The differences were the main source of discussion last Tuesday 21 March, when the Committee considered areas including legal procedures, partnership law, evidence law and standards of products, as requested by Attorney General Philip Ruddock.

Dr Nicholas Horne, Inquiry Secretary at the Committee Secretariat, told Lawyers Weekly that last week’s hearing reached no real conclusions; rather, it was an information gathering exercise.

Making judgments on the relative merits of the different systems would be a decision for the governments of the various jurisdictions, said Committee chairman Peter Slipper. “What we aim to do is to identify the areas of difference that are having the greatest impact, see where harmonisation might be possible, and find out if costs can be reduced and duplication avoided,” he said.

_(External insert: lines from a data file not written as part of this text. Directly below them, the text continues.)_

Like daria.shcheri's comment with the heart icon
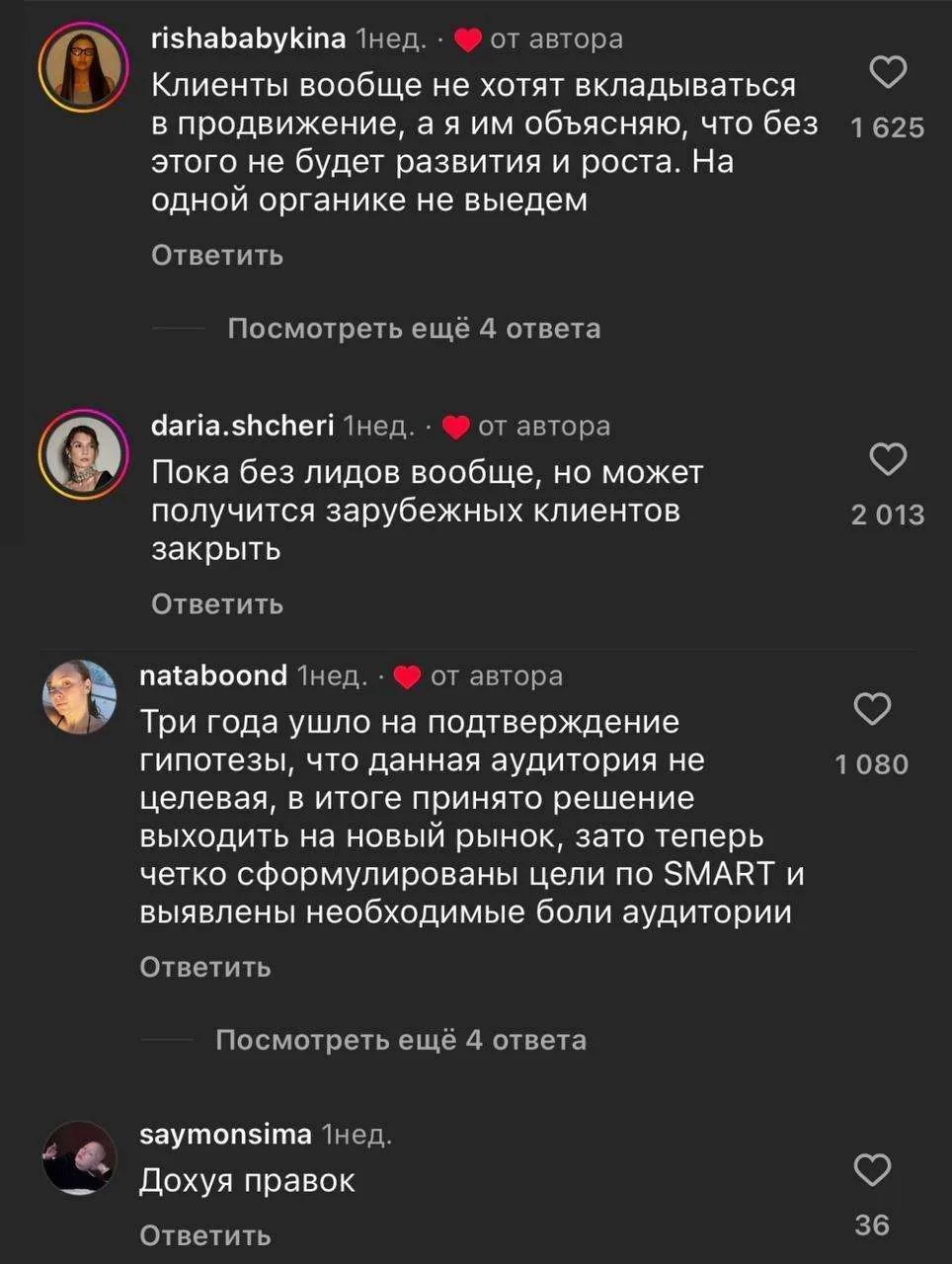[x=888, y=459]
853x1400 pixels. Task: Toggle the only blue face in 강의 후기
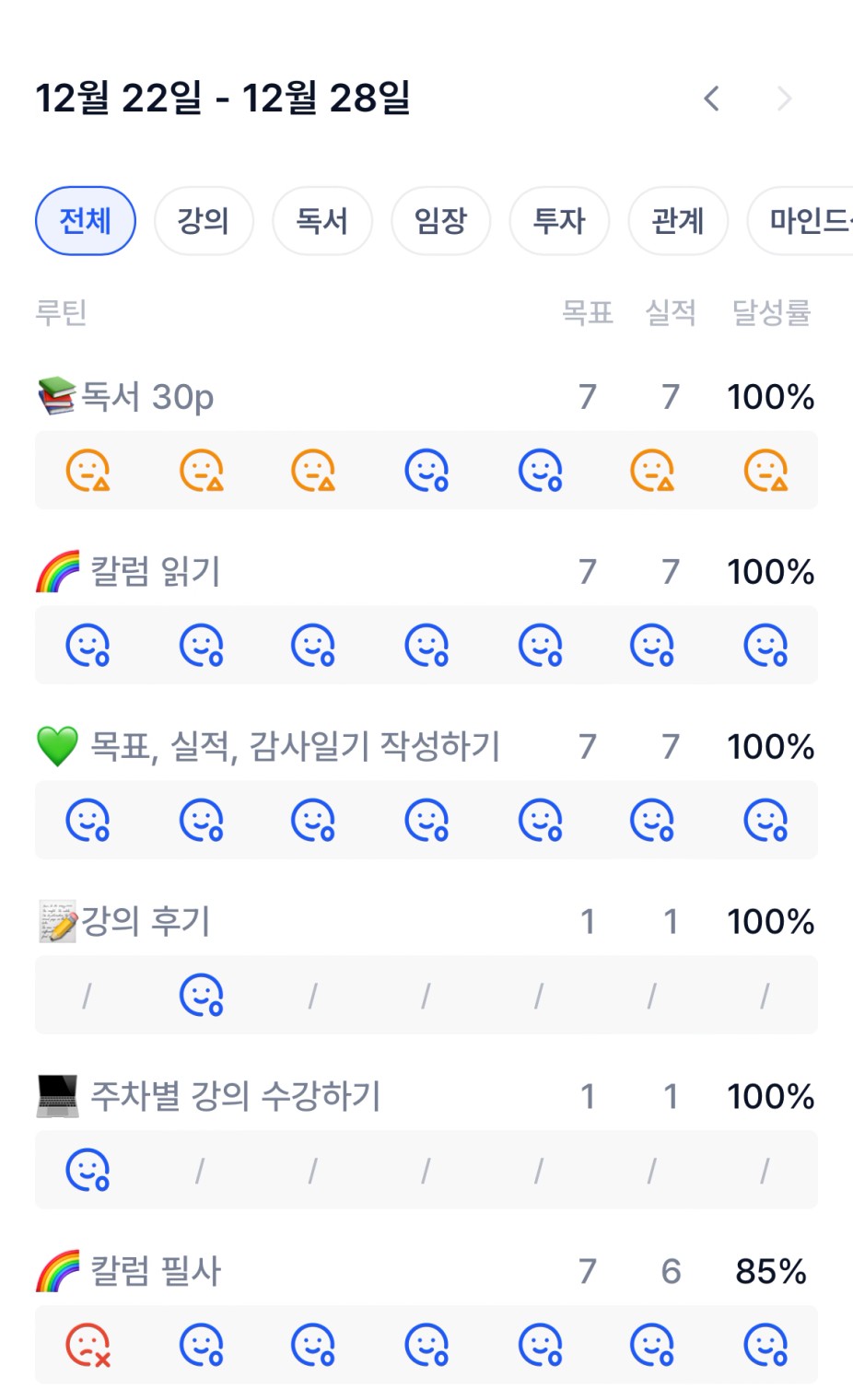201,996
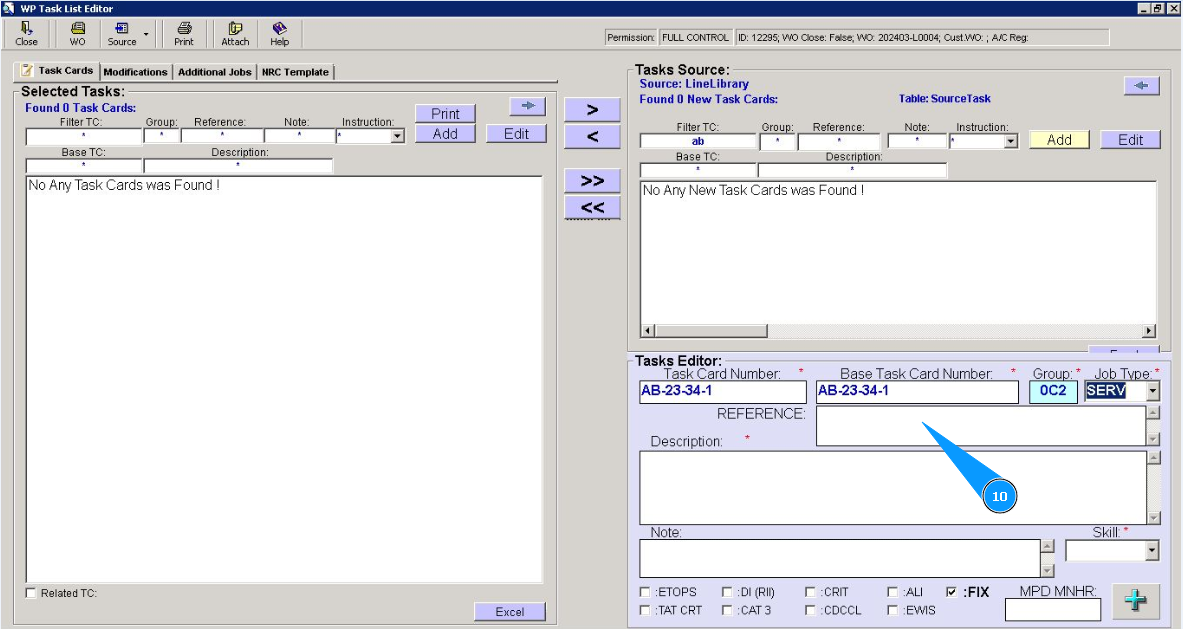
Task: Click the Excel export button
Action: (x=509, y=612)
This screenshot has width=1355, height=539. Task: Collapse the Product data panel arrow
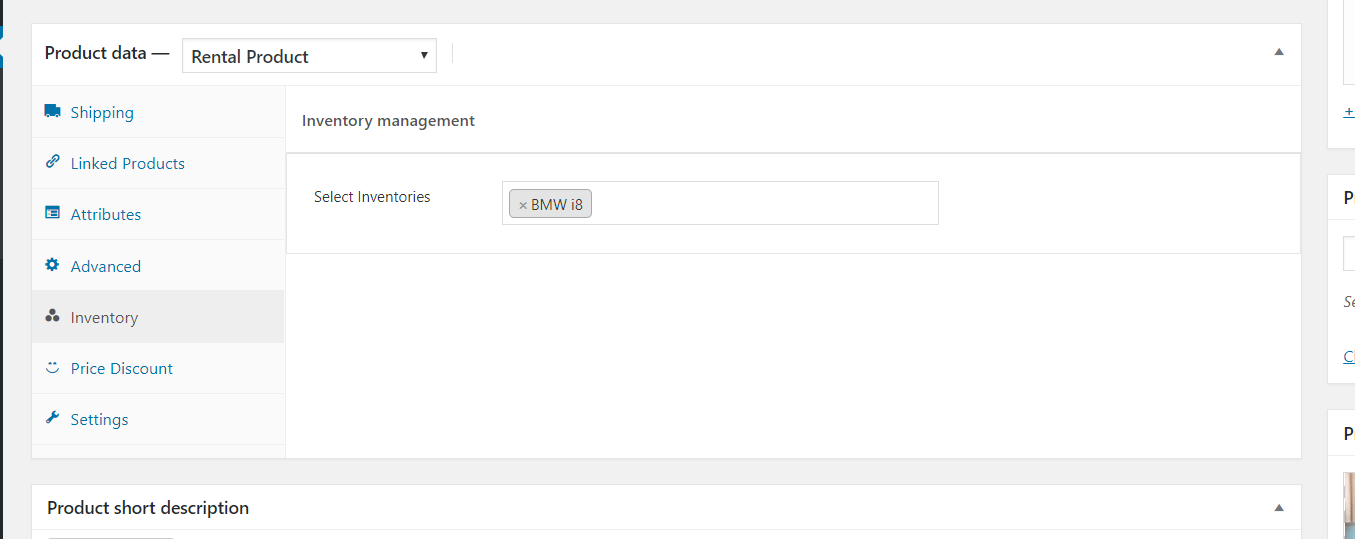(1278, 52)
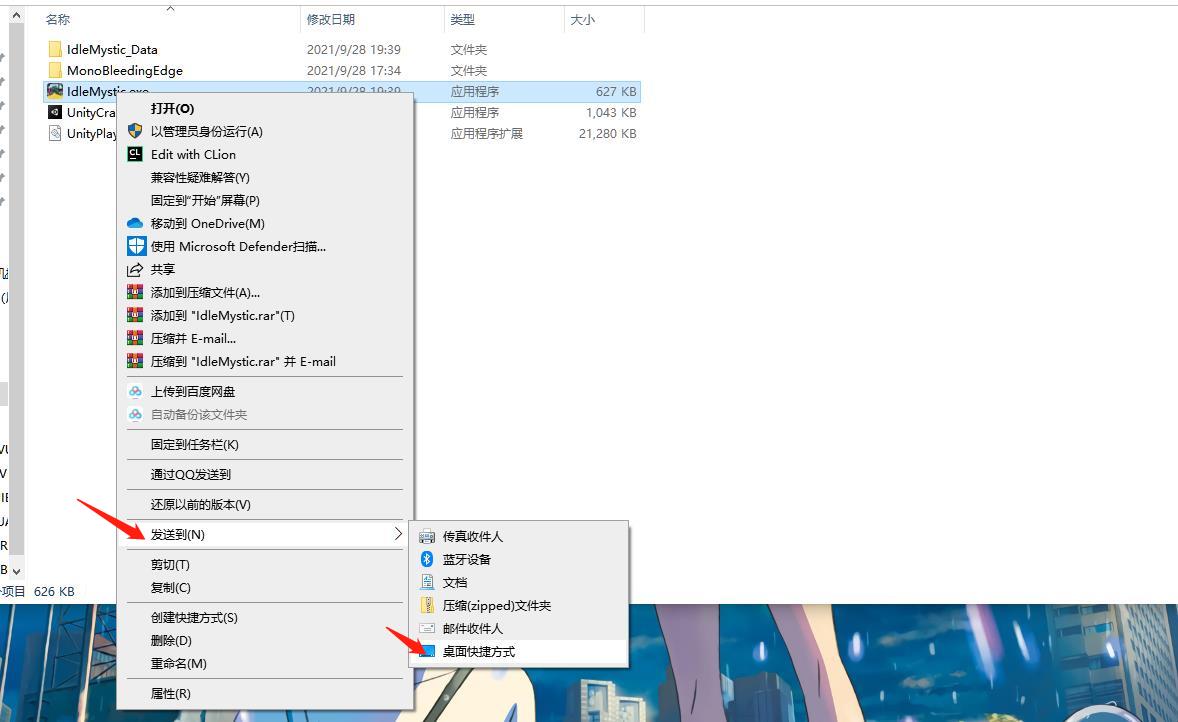The image size is (1178, 722).
Task: Click the WinRAR icon beside 添加到压缩文件(A)...
Action: coord(135,292)
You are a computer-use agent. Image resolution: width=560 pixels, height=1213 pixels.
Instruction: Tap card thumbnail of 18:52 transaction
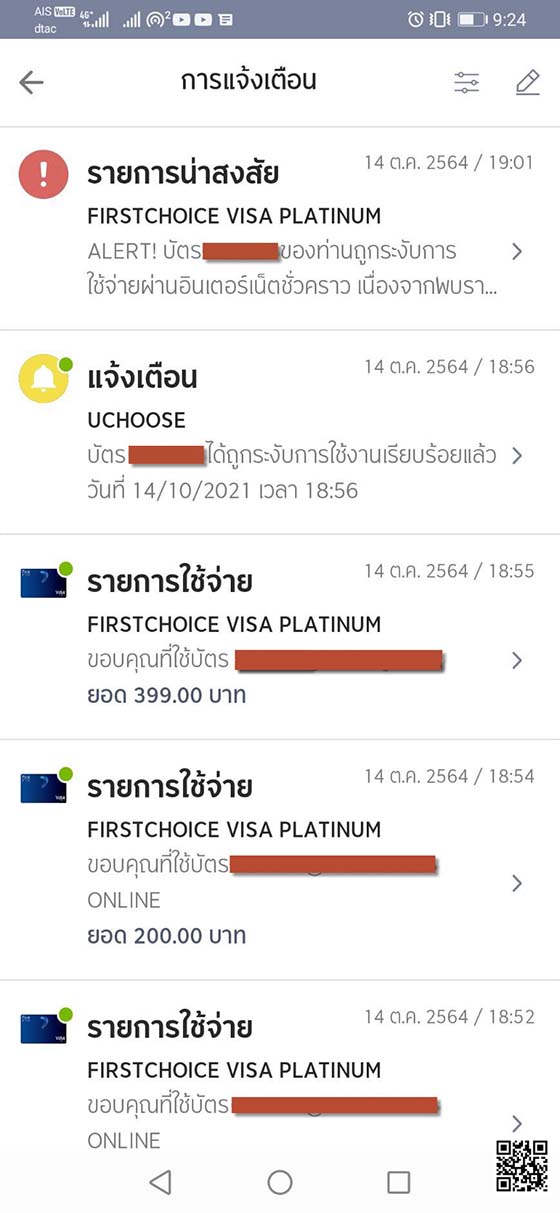click(43, 1029)
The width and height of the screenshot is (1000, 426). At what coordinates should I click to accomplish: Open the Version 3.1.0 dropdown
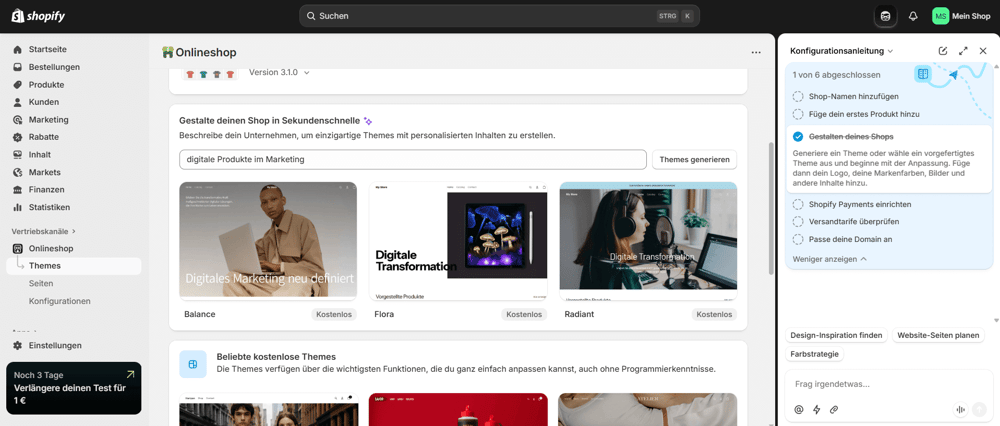(x=279, y=73)
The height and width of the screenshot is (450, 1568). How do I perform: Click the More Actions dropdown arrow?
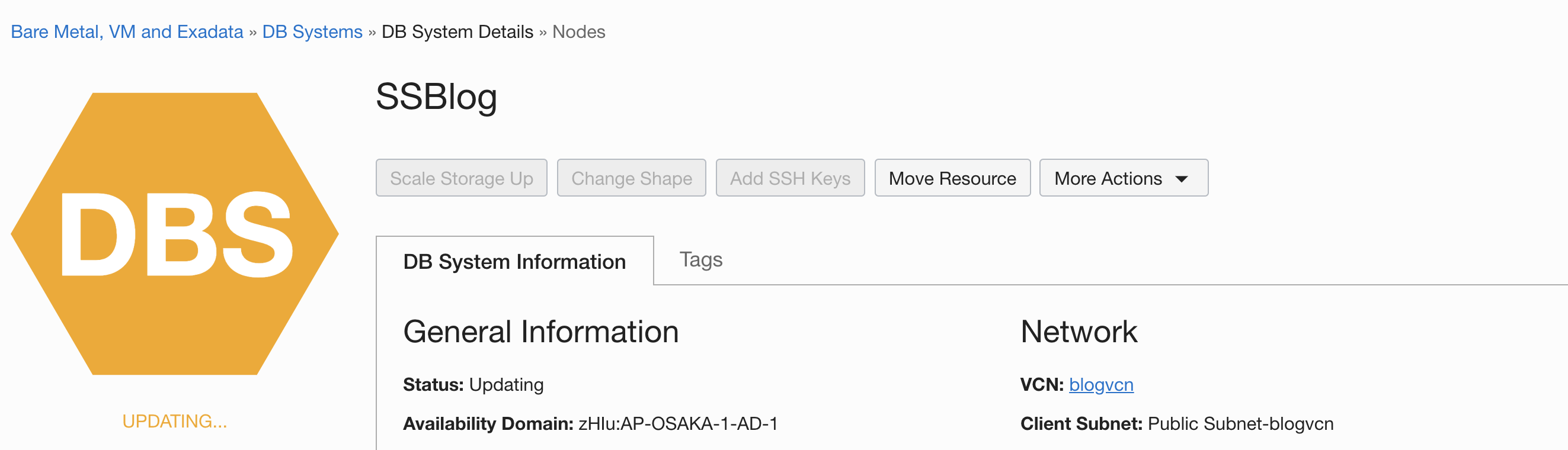pyautogui.click(x=1182, y=179)
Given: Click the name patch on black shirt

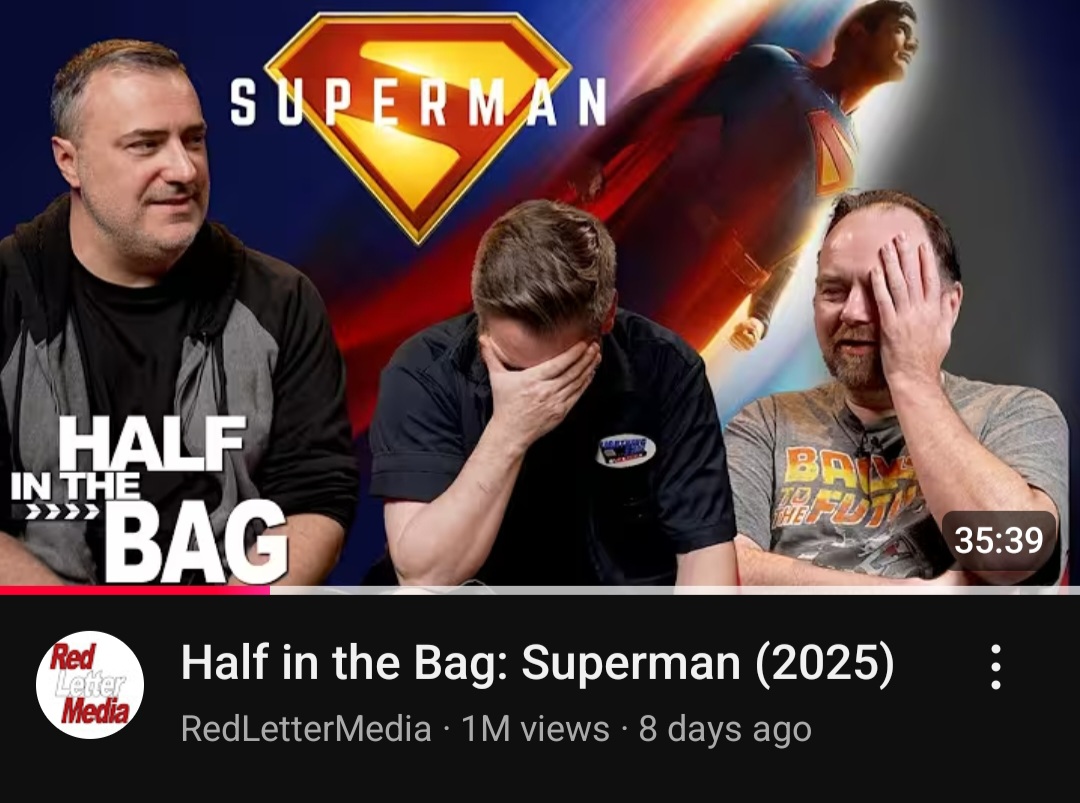Looking at the screenshot, I should [625, 450].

“The Committee will also consider the different ways in which harmonisation might be achieved, looking beyond what has occurred in the past, to see if new models might be developed,” Slipper said.

The Standing Committee on Legal and Constitutional Affairs this month discussed a possible harmonisation of legal systems in the House of Representatives. Speaking on March 7, Professor Gordon Walker, professor in commercial law at La Trobe University and head of its law school, discussed the well-reported difficulty Australia is having with the United States — what he called a “tension between nationalism on the one hand and globalisation on the other”.

“There has always been a tension between the desire of a nation or a jurisdiction to uphold the integrity of its own capital markets laws to protect investors and attract investment … and the desire to enter into bilateral or multilateral relationships,” Walker said.

“What we are seeing now in the Australia-US relationship is a kind of version of what we have been observing in the New Zealand-Australia relationship —that is, both countries are saying, ‘We have got laws that protect our investors. We want strong laws because we want to attract foreign investors. We want to be sure of the integrity of our own rules. But, on the other hand, New Zealand and Australia are very close; it is a globalising world and New Zealand and Australia are old friends. Let’s see if we can facilitate things.’ We are going to see that tension playing out, it seems to me, all the way through this law,” Walker said.

An issue for Walker, as well, is the idea that New Zealand has more to gain from this process than Australia, and he noted there had been some push from New Zealand.

Another point, he said, is that in certain key areas New Zealand would have to adopt Australian law, “if not verbatim, then perhaps tweaked to make it a little bit more effective”.

“There has been a lot of talk about harmonisation. The way a lot of lawyers would look at the process so far is to say that if that were the case then when we reframed the Corporations Law why didn’t we look at the New Zealand Companies Act 1993? We did not.”

Slipper noted in the House of Representatives that the best form of harmonisation might be to unify the two countries. “Abolish the states and have a unitary system, one government for Australia and New Zealand. But we have to deal with reality, and that is obviously not going to happen in the short term, if ever.”

Walker agreed that it is unlikely the two countries would achieve a political union, and that the next step is likely to be an economic union.

“We have the free trade agreement. The way I see the phasing — and I am sure this is how the politicians see it, certainly from all the evidence — is that we have pushed this one just about as far as we can go … The next step is whether we can get to an economic union, to some form of common market or whatever. That is really the next step, and a lot of this movement we see on the legal side seems to me to be just another strand moving in that direction.”

In August last year the release of a discussion paper by the Trans-Tasman Working Group, entitled Trans-Tasman Court Proceedings and Regulatory Enforcement, was the result of collaboration between officials from both countries. It was expected to result in better cooperation in civil court proceedings between the countries, Ruddock said at the time.

“This will benefit organisations conducting business across the Tasman and individuals caught up in trans-Tasman legal disputes,” he said.